WRITTEN TASK 1:
For the patch below, decide whether each statement agrees with it. Answer yes or no for each and quote the deciding words of the patch exactly.
(a) The patch changes 14 files.
(b) In src/bpe_model.h, IsNBestEncodeAvailable returns true.
(c) The patch is dated 20 May 2020.
WRITTEN TASK 2:
Rewrite the patch from "(limited to 'src')" to "sampling is performed.", replacing "sampling" with "random sampling".
WRITTEN TASK 3:
Answer these questions from the patch below.
(a) Who is named as the author of the patch?
(b) In src/builder.cc, what statement now initializes ustr?
(c) According to the summary, how many lines changed in src/sentencepiece_trainer.cc?

PROVIDED PASSAGE:
● ● ●
From d48247191a6d50e469ed1a4a36e877befffd1851 Mon Sep 17 00:00:00 2001
From: Taku Kudo <taku@google.com>
Date: Wed, 20 May 2020 13:45:49 +0900
Subject: 0.1.91 pre-release

---
 src/bpe_model.h                     |  4 ++++
 src/builder.cc                      |  9 +--------
 src/compile_charsmap_main.cc        |  6 +++---
 src/model_interface.h               |  6 ++++++
 src/sentencepiece_processor.cc      | 20 +++++++++++---------
 src/sentencepiece_processor.h       | 12 ++++--------
 src/sentencepiece_processor_test.cc |  4 ++++
 src/sentencepiece_trainer.cc        | 33 +++++++++++++++++++--------------
 src/sentencepiece_trainer.h         | 15 ++++++++-------
 src/sentencepiece_trainer_test.cc   |  3 +--
 src/trainer_interface.cc            | 18 +++++++-----------
 src/trainer_interface.h             | 14 +++++++-------
 src/unigram_model.cc                |  4 ++--
 src/unigram_model.h                 |  4 ++++
 14 files changed, 81 insertions(+), 71 deletions(-)

(limited to 'src')

diff --git a/src/bpe_model.h b/src/bpe_model.h
index 243664f..c6e1abe 100644
--- a/src/bpe_model.h
+++ b/src/bpe_model.h
@@ -42,6 +42,10 @@ class Model : public ModelInterface {
   // When alpha <= 0.0, no sampling is performed.
   EncodeResult SampleEncode(absl::string_view normalized,
                             float alpha) const override;
+
+  bool IsSampleEncodeAvailable() const override { return true; }
+
+  bool IsNBestEncodeAvailable() const override { return false; }
 };
 }  // namespace bpe
 }  // namespace sentencepiece
diff --git a/src/builder.cc b/src/builder.cc
index 7e8ca98..d9442d3 100644
--- a/src/builder.cc
+++ b/src/builder.cc
@@ -54,14 +54,7 @@ Builder::Chars UnicodeNormalize(UNormalizationMode mode,
   const std::string utf8 = string_util::UnicodeTextToUTF8(input);
   CHECK(!utf8.empty());
 
-  icu::UnicodeString ustr;
-  const size_t utf8_length = utf8.size();
-  UChar *utf16 = ustr.getBuffer(utf8.size() + 1);
-  int32 utf16_length = 0;
-  icu::ErrorCode icuerrorcode;
-  u_strFromUTF8Lenient(utf16, ustr.getCapacity(), &utf16_length, utf8.data(),
-                       utf8_length, icuerrorcode);
-  ustr.releaseBuffer(utf16_length);
+  icu::UnicodeString ustr = icu::UnicodeString::fromUTF8(utf8.c_str());
 
   UErrorCode status = U_ZERO_ERROR;
   icu::UnicodeString dst;
diff --git a/src/compile_charsmap_main.cc b/src/compile_charsmap_main.cc
index 21f1ee8..e8fc072 100644
--- a/src/compile_charsmap_main.cc
+++ b/src/compile_charsmap_main.cc
@@ -25,7 +25,6 @@
 #include "third_party/absl/strings/string_view.h"
● ● ●
EXCERPTED DATA:
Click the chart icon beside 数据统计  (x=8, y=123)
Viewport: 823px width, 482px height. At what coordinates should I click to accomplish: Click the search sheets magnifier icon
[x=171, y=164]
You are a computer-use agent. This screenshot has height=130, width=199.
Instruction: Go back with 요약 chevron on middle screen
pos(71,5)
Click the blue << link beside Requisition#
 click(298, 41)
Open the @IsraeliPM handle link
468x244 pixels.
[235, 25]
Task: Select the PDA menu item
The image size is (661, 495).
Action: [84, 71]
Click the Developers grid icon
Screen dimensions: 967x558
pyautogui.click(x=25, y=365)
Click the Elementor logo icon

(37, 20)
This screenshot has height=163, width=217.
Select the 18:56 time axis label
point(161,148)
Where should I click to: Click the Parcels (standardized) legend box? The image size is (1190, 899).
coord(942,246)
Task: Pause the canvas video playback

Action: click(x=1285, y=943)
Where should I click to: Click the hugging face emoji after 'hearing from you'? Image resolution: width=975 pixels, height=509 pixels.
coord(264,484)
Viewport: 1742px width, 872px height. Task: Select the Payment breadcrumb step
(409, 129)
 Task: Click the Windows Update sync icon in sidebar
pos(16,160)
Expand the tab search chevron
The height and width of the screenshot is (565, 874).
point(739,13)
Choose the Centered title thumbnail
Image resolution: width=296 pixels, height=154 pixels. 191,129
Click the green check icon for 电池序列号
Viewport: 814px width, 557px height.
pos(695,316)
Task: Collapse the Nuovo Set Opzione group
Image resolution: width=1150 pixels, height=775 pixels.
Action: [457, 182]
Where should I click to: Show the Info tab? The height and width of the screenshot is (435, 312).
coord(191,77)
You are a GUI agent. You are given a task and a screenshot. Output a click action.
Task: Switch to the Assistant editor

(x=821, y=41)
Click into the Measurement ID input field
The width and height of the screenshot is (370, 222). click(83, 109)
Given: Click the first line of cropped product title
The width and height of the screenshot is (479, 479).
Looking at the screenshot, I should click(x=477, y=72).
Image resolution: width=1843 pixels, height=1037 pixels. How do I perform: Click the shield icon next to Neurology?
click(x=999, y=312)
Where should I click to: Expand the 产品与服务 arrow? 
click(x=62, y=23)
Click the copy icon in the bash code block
● ● ●
EXPECTED OUTPUT 1:
(a) Yes: "14 files changed, 81 insertions(+), 71 deletions(-)"
(b) No: "bool IsNBestEncodeAvailable() const override { return false; }"
(c) Yes: "Date: Wed, 20 May 2020 13:45:49 +0900"

EXPECTED OUTPUT 2:
(limited to 'src')

diff --git a/src/bpe_model.h b/src/bpe_model.h
index 243664f..c6e1abe 100644
--- a/src/bpe_model.h
+++ b/src/bpe_model.h
@@ -42,6 +42,10 @@ class Model : public ModelInterface {
   // When alpha <= 0.0, no random sampling is performed.

EXPECTED OUTPUT 3:
(a) Taku Kudo <taku@google.com>
(b) icu::UnicodeString ustr = icu::UnicodeString::fromUTF8(utf8.c_str());
(c) 33